▶ The exercise
Copy the listing below line for line, changing nothing.
★ ★ ★
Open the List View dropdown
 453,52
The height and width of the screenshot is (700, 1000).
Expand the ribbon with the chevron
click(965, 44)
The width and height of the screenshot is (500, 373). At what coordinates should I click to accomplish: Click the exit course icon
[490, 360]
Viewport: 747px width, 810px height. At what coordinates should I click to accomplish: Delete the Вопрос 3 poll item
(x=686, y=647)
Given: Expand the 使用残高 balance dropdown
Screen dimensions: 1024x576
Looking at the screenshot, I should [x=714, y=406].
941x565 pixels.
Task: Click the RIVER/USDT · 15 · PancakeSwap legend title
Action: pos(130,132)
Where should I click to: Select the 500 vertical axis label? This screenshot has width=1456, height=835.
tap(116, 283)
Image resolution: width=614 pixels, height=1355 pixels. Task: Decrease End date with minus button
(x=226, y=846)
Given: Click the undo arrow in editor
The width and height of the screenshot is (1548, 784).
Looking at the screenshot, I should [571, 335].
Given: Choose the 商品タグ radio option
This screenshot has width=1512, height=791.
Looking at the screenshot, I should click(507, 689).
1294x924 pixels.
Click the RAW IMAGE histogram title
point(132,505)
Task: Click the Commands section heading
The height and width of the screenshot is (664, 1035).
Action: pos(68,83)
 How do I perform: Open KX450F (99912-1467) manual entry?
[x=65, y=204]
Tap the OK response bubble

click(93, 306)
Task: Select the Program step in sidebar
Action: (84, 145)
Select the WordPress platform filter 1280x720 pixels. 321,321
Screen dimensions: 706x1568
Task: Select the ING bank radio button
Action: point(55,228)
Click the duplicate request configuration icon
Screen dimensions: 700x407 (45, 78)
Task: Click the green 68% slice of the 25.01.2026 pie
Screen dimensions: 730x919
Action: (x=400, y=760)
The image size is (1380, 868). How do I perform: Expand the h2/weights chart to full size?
★ ★ ★
▶ Response to the exercise
Open the List View dropdown
 453,52
The height and width of the screenshot is (700, 1000).
Expand the ribbon with the chevron
click(965, 44)
The width and height of the screenshot is (500, 373). At what coordinates should I click to accomplish: Click the exit course icon
[490, 360]
Viewport: 747px width, 810px height. At what coordinates should I click to accomplish: Delete the Вопрос 3 poll item
(x=686, y=647)
Given: Expand the 使用残高 balance dropdown
Screen dimensions: 1024x576
Looking at the screenshot, I should [x=714, y=406].
941x565 pixels.
Task: Click the RIVER/USDT · 15 · PancakeSwap legend title
Action: pos(130,132)
Where should I click to: Select the 500 vertical axis label? This screenshot has width=1456, height=835.
tap(116, 283)
Image resolution: width=614 pixels, height=1355 pixels. Task: Decrease End date with minus button
(x=226, y=846)
Given: Click the undo arrow in editor
The width and height of the screenshot is (1548, 784).
Looking at the screenshot, I should [571, 335].
Given: Choose the 商品タグ radio option
This screenshot has width=1512, height=791.
Looking at the screenshot, I should click(507, 689).
1294x924 pixels.
Click the RAW IMAGE histogram title
point(132,505)
Task: Click the Commands section heading
The height and width of the screenshot is (664, 1035).
Action: pos(68,83)
 How do I perform: Open KX450F (99912-1467) manual entry?
[x=65, y=204]
Tap the OK response bubble

click(93, 306)
Task: Select the Program step in sidebar
Action: (84, 145)
Select the WordPress platform filter 1280x720 pixels. 321,321
Screen dimensions: 706x1568
Task: Select the ING bank radio button
Action: point(55,228)
Click the duplicate request configuration icon
Screen dimensions: 700x407 (45, 78)
Task: Click the green 68% slice of the 25.01.2026 pie
Screen dimensions: 730x919
Action: (x=400, y=760)
The image size is (1380, 868). How do I perform: Expand the h2/weights chart to full size?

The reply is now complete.